→ **AIM**: Please list each line of the rows below that contains the string "will". Case counts.

→ **Text and item location entries**:
--- begin ---
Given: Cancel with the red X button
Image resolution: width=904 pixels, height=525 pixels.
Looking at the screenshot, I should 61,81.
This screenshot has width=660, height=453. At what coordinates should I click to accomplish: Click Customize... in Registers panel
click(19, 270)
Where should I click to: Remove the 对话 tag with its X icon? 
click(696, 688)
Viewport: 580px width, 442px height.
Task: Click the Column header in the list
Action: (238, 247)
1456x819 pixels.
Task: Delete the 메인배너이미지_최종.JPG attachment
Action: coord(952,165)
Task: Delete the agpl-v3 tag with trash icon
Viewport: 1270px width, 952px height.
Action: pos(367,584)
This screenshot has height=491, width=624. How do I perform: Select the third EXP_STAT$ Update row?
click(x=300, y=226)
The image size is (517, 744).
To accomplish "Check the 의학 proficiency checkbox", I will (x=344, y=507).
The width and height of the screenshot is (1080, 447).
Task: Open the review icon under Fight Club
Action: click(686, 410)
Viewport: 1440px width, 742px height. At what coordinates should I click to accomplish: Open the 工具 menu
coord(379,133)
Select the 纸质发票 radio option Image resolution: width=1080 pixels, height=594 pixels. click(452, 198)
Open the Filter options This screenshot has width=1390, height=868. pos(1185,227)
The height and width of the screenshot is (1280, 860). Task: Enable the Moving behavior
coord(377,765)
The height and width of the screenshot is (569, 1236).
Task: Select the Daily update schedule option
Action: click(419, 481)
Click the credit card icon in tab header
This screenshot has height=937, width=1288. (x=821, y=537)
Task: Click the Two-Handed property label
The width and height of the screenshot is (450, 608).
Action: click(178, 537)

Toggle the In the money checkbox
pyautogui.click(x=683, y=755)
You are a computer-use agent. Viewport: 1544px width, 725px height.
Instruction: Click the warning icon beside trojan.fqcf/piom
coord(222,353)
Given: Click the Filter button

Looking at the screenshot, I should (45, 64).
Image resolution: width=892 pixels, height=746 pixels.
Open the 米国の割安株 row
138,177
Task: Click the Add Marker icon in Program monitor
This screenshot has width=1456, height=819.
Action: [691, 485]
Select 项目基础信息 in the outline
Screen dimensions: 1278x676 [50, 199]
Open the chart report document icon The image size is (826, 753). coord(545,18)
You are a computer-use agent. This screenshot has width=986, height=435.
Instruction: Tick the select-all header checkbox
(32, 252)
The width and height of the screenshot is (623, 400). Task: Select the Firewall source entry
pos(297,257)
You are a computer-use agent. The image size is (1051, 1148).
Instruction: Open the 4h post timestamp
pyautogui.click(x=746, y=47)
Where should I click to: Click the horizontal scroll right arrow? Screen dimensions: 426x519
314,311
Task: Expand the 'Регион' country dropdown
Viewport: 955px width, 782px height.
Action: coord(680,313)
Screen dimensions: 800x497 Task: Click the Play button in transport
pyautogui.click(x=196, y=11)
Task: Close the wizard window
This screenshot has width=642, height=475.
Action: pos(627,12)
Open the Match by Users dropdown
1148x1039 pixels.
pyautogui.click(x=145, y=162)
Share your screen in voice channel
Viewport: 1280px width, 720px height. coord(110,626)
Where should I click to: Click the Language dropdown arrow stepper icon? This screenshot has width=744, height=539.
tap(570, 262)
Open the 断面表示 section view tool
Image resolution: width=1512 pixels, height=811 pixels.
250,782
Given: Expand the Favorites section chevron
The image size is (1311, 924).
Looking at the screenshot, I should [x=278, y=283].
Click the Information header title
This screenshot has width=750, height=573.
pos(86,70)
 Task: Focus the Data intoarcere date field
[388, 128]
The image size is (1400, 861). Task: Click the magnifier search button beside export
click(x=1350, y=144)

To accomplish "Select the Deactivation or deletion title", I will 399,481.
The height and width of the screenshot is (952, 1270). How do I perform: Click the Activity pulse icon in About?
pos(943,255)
--- end ---
→ **TASK RESPONSE**:
To accomplish "Check the 의학 proficiency checkbox", I will (x=344, y=507).
To accomplish "Select the Deactivation or deletion title", I will 399,481.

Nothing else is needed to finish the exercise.